Returning to the topic of the September 1992 cold snap, which was still ongoing 30 years ago... at this point in the month (the 26th) there was about a week left of the deeply unusual and persistent cold. The worst of the cold, for the time of year, occurred around the 23rd and 24th, when Fairbanks saw two nights below 10°F; but this paled in comparison to -5°F in Nenana on the morning of the 24th, and a shocking -17°F at a RAWS site on the Yukon River near Beaver (the New Lake RAWS, no longer operating).
Rick Thoman has showed on more than one occasion that September 1992 was easily the most anomalous month for temperature in Alaska's climate history when the typical variability of the time of year is considered. In other words, the standardized departure from normal is greatest for that month. Here's a chart to illustrate for Fairbanks; click to enlarge.

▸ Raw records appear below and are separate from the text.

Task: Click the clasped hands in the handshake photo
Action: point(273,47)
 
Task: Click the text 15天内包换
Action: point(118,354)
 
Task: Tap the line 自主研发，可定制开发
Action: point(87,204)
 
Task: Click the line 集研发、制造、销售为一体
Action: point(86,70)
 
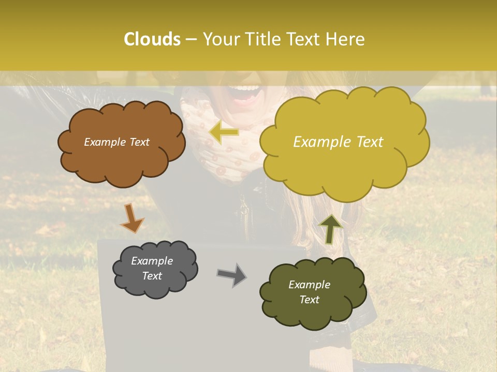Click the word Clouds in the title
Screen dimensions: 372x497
152,39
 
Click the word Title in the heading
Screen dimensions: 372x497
261,39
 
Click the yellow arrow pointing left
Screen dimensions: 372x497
224,132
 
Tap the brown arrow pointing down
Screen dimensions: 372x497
131,218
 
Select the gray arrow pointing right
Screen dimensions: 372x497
232,275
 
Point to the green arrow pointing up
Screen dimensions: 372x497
330,228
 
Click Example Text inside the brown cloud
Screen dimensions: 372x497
116,142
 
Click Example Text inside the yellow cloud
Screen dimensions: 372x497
338,142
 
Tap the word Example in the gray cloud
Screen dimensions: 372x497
152,261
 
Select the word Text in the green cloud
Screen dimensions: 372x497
309,300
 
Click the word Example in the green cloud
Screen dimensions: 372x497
309,285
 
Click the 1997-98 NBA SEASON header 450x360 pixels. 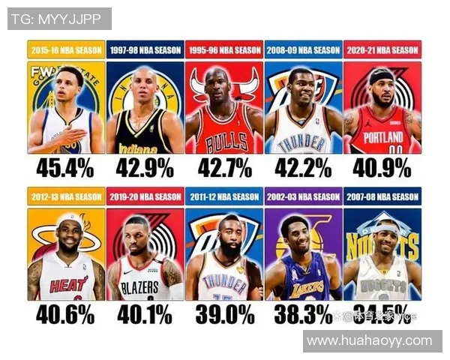coord(145,50)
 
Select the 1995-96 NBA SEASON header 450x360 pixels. coord(224,50)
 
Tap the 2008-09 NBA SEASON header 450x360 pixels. coord(303,50)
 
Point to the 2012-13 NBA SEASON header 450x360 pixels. coord(66,197)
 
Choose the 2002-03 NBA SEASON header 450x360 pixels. coord(303,197)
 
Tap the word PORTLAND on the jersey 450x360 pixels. coord(382,138)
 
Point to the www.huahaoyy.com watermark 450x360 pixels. coord(372,340)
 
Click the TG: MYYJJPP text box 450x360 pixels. coord(59,19)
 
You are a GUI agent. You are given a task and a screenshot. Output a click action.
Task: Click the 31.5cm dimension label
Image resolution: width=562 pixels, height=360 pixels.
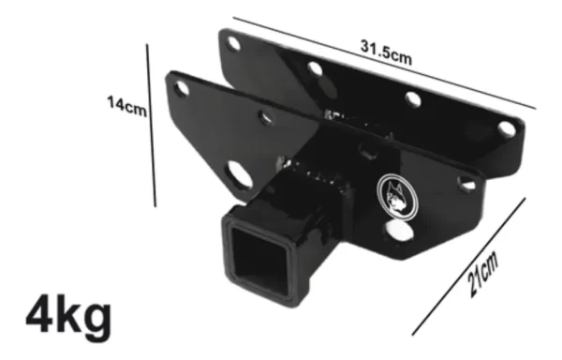[x=387, y=50]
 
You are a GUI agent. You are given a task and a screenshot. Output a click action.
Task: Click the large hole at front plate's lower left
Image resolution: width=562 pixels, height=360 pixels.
[x=237, y=174]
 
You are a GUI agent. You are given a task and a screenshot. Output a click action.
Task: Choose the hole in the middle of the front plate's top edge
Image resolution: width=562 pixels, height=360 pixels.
[x=267, y=118]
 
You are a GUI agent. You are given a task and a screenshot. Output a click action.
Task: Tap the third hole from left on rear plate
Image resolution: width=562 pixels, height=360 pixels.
[x=413, y=99]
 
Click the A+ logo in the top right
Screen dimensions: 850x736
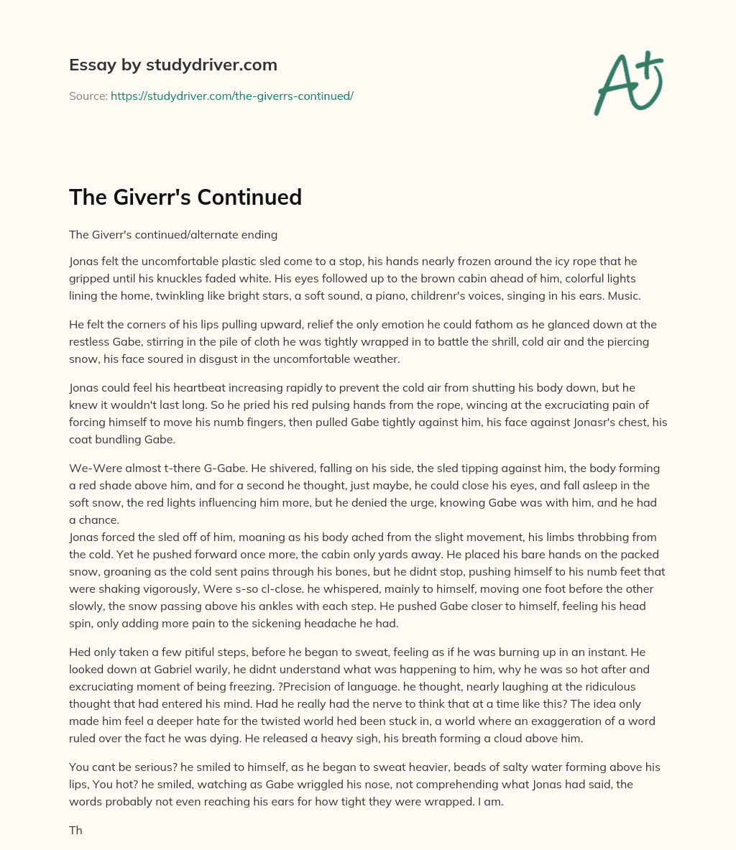(628, 83)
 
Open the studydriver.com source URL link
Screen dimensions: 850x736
(231, 96)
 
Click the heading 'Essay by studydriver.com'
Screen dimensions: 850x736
(172, 65)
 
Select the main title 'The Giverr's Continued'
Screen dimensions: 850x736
(185, 197)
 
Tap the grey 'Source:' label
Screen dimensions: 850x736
(88, 96)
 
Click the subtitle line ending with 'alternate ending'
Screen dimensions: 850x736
(172, 234)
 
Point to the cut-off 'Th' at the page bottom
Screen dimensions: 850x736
(75, 830)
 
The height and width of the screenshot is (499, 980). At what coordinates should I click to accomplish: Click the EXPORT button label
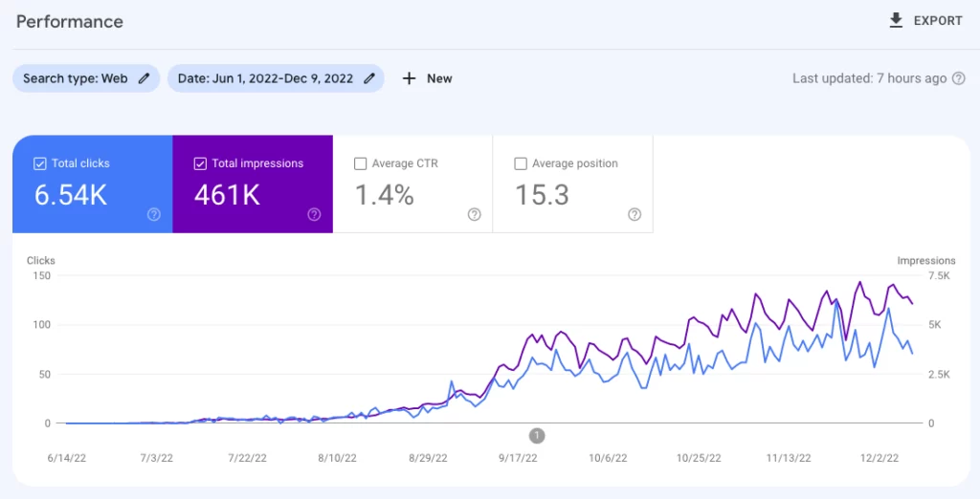click(938, 21)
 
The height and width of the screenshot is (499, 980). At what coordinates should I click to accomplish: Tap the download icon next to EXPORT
click(897, 20)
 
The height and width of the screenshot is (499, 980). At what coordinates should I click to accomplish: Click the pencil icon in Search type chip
click(145, 78)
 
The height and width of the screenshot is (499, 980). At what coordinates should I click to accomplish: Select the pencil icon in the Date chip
click(369, 78)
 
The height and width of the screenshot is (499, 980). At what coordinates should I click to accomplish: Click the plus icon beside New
click(409, 78)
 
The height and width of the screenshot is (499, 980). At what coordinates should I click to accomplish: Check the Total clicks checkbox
click(39, 163)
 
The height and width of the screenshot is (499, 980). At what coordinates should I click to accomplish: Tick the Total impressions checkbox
click(199, 163)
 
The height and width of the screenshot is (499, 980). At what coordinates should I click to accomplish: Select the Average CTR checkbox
click(360, 163)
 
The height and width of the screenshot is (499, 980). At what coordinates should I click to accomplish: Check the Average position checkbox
click(521, 163)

Here I've defined a "contemporary normal" as the average monthly temperature within +/- 15 years of each year; this removes the long-term trend and makes for a relatively consistent analysis over time. At the beginning and end of the series I just used the 30 years at either end, so for example the normal for 1930 is 1930-1960, for 1965 it's 1950-1980, and for 2022 it's 1992-2022. Also, I excluded the year itself from its normal, so that the mean and standard deviation are not influenced by the year in question.

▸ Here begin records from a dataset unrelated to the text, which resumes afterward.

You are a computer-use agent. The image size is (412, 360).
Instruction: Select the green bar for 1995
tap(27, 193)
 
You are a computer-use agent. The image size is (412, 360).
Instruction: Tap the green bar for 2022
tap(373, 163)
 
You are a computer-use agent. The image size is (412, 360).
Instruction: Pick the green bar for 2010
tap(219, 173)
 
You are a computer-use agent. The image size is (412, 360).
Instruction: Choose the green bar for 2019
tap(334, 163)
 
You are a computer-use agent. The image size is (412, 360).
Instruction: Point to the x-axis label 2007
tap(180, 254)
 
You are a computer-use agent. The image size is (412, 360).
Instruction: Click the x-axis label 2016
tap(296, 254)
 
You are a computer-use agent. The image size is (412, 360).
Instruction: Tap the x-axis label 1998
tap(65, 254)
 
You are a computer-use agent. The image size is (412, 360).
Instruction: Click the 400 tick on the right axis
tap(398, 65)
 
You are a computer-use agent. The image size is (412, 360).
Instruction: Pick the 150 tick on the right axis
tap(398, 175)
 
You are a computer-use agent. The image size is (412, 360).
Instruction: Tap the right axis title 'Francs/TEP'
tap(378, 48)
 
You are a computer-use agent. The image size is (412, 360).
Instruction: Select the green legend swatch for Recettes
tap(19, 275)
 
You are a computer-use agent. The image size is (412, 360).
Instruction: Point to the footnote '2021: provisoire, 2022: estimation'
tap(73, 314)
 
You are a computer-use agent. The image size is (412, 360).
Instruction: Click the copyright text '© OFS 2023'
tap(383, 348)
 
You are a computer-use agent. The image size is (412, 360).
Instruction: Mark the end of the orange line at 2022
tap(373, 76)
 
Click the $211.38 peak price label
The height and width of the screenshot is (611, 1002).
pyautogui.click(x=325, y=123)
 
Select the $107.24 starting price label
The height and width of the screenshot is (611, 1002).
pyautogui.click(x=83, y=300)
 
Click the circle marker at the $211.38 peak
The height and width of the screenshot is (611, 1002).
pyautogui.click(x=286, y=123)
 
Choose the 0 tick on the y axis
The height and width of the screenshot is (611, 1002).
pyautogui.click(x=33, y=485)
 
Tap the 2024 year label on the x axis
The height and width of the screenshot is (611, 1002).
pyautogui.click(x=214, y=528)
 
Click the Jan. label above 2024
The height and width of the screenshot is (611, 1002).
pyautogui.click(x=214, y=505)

The big negative outlier is obviously September 1992, and interestingly May 1992 can be seen right next to it: May was a very anomalous month in its own right. The delayed start to summer in 1992 compounded the damage from the early, heavy snow of September, because trees were still in leaf when the snow arrived.
It is interesting to observe the negative skewness in the distribution of monthly temperatures: five calendar months were more than 3 SD below normal, but only three months were at least 3 SD above normal.
While these calendar month statistics are interesting, it's worth asking whether September 1992 is also the greatest outlier on a running 30-day basis. One can easily imagine a multi-week cold or warm spell that spans two months and doesn't show up as particularly unusual for either calendar month. To address this, I simply repeated the exercise for all 30-day periods, with the contemporary normal defined for each day of the year.
The answer is that yes, the autumn 1992 cold was easily the most unusual 30-day temperature anomaly, with an astounding -5.3 SD anomaly for the 30 days ending October 7.
Only one other 30-day anomaly reached +/- 4 SD, and that was the 30-day period ending May 7, 2013. Read about that cold spell in the blog archives, e.g. here. April 2013 was itself the second most unusual calendar month. Remarkably, June 2013 was then one of the most unusual months on the warm side, and the 30 days ending June 26, 2013 was the warmest 30-day period on record (+3.6 SD). The turn-around in the last third of May was astonishing:
http://ak-wx.blogspot.com/2013/06/oh-what-may-it-was.html
Here are the ranked lists of greatest 30-day temperature anomalies on both sides: the dates are the ending dates of the 30-day periods.
-5.3 SD October 7, 1992
-4.3 SD May 7, 2013
-3.9 SD July 8, 1949
-3.9 SD August 21, 1969
-3.8 SD May 24, 1992
-3.6 SD May 30, 1964 (record latest breakup at Nenana, tied with 2013)
-3.6 SD March 19, 2007
+3.6 SD June 26, 2013
+3.6 SD April 25, 1940
+3.4 SD June 28, 2004
+3.4 SD September 25, 1974
+3.3 SD January 25, 1937
It would be worth writing a post on each one of these events, as I'm not familiar with them all. It's interesting, though, that only one occurred in winter: it seems the natural variability of Fairbanks climate in winter is so large that the tails of the distribution are not as "heavy", i.e. very large standardized anomalies are less frequent.